[Date Prev][Date Next][Thread Prev][Thread Next][Date Index][Thread Index]
Re: socket.c added support for unix domain socket datagram transport
From: |
Ralph Schmieder |
Subject: |
Re: socket.c added support for unix domain socket datagram transport |
Date: |
Mon, 26 Apr 2021 13:14:48 +0200 |
> On Apr 23, 2021, at 18:39, Stefano Brivio <sbrivio@redhat.com> wrote:
>
> On Fri, 23 Apr 2021 17:48:08 +0200
> Ralph Schmieder <ralph.schmieder@gmail.com> wrote:
>
>> Hi, Stefano... Thanks for the detailed response... inline
>> Thanks,
>> -ralph
>>
>>
>>> On Apr 23, 2021, at 17:29, Stefano Brivio <sbrivio@redhat.com>
>>> wrote:
>>>
>>> Hi Ralph,
>>>
>>> On Fri, 23 Apr 2021 08:56:48 +0200
>>> Ralph Schmieder <ralph.schmieder@gmail.com> wrote:
>>>
>>>> Hey... new to this list.

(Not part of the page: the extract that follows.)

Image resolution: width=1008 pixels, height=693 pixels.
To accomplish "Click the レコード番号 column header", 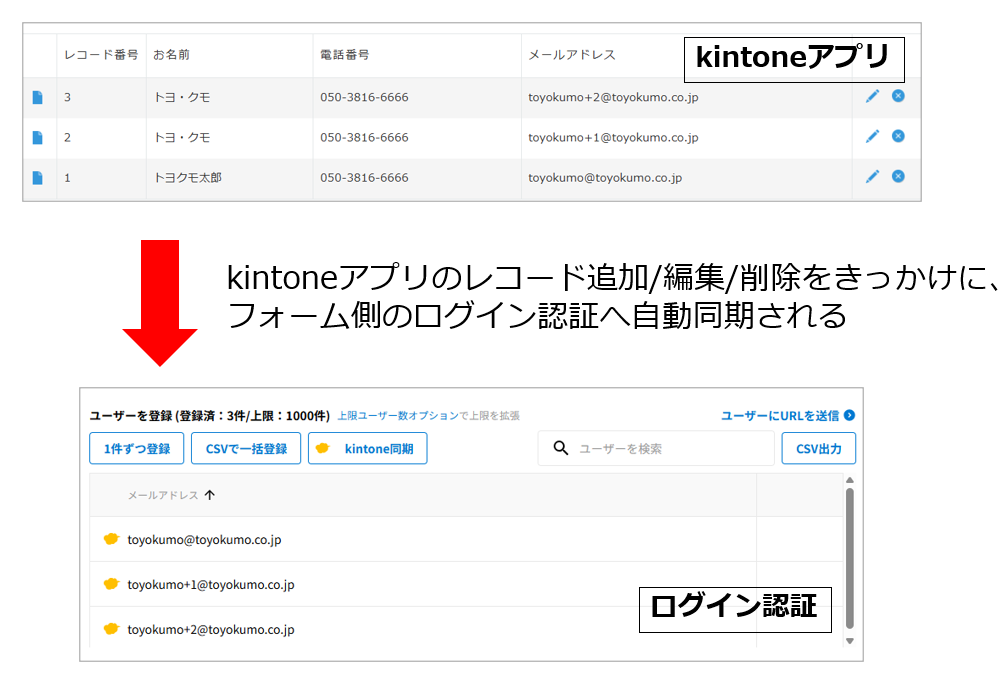I will click(x=101, y=55).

I was looking for a way to use Unix
>>>> domain sockets as a network transport between local VMs.
>>>>
>>>> I'm part of a team where we run dozens if not hundreds of VMs on a
>>>> single compute instance which are highly interconnected.
>>>>
>>>> In the current implementation, I use UDP sockets (e.g. something
>>>> like
>>>>
>>>> -netdev
>>>> id=bla,type=socket,udp=localhost:1234,localaddr=localhost:5678)
>>>>
>>>> which works great.
>>>>
>>>> The downside of this approach is that I need to keep track of all
>>>> the UDP ports in use and that there's a potential for clashes.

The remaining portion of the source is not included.